The problem is a huge anticyclone that delivers modest to strong winds from the east so that the wind-chill factor makes it seem much colder than the thermometer reading. Tonight a low of -1 ⁰C is forecast but the wind-chill will take it down to -4 ⁰C. According to the forecast the whole of April is likely to remain cold. The warmer, Atlantic weather lies to the south and, so the meteorologists say, the jet stream would normally have moved up to the north of Britain by this time of year allowing the milder westerly winds to move in. This may be a natural variation or something to do with the climate change phenomena of a warming ocean or more ice-free water in the Arctic.
The countryside is variously affected. Spring flowers are coming out slowly and primroses are doing quite well, hazel catkins have struggled through and wood anemones are starting, but I have not seen any sallow blossom. The cherry-plums, Prunus cerasifera, are blooming well around Hurst Lane with their delicate white flowers coming maybe a week or so later than normal. However, the grass in the fields is not growing and insects are virtually absent which will be bad news for birds, some of which have already died of cold and hunger and must be particularly stressed if they have started nesting. An absence of early spring moths could mean a dearth of caterpillars just when the young birds need them and I wonder what might be happening to migrant species heading north from Africa. At least, on 5 March when the temperature topped 13 ⁰ C, I saw a fine male brimstone butterfly enjoying the sunshine at the corner of our local Churchland Lane and Killingan Wood.
Farming and gardening are also affected and, apart from poor sowing and growing conditions, there is no pleasure in pottering around the home plot. If I go outside, by the time I have written down the temperature, fed the birds and had a quick look at the houseleeks and other potted plants, it is time to head indoors. And, of course, it is not just Britain that is suffering. Much of Europe has been seriously affected and I have read that Russia is experiencing its coldest winter since 1938, the year I was born.
The seemingly endless cold, grey and windy weather is quite depressing and, with rising energy prices, expensive.
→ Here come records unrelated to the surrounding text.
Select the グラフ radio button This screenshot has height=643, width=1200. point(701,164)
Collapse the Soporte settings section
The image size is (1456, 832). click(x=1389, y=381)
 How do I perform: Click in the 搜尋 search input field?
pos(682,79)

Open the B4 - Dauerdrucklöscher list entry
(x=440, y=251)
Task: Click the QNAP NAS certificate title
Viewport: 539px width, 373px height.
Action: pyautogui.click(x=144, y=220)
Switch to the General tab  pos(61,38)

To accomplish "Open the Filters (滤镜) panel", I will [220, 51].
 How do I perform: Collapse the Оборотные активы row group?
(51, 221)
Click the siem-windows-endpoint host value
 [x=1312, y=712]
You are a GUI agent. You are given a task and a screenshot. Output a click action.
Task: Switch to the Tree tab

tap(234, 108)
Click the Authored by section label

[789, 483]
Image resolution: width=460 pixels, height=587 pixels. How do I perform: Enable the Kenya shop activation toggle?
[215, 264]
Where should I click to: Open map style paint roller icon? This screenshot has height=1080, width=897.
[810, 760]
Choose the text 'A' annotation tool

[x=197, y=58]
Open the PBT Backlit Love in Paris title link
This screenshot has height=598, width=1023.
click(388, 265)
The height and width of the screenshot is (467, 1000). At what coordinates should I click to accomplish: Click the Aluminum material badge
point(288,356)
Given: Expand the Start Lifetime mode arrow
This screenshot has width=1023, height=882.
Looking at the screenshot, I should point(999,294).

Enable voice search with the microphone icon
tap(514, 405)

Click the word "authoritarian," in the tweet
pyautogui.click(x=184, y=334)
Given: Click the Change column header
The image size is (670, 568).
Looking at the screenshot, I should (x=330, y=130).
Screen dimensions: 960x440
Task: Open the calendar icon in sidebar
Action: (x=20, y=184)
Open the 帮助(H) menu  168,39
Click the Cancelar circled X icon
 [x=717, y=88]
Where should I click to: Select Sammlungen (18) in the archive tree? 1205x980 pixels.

We are currently using between £6 and £9 per day on electricity heating just one room and have a log fire most evenings, but even indoors I still have to have five or six layers of clothing on my upper body and thermal long johns and fur lined boots to keep warm.
The media tell us about records being broken and, apparently, it is the coldest winter since 1962/63 but the worst aspect is that it seems to go on and on in an unvarying way as though it is completely stuck with no intervening periods of warmth and sunshine as harbingers of better times. Very cold winters in the past have, in my experience, differed from this one with some nights of extreme cold bringing averages down. We have had nothing like the low temperatures down to -20 ⁰C that I have recorded here or at Robertsbridge in the past.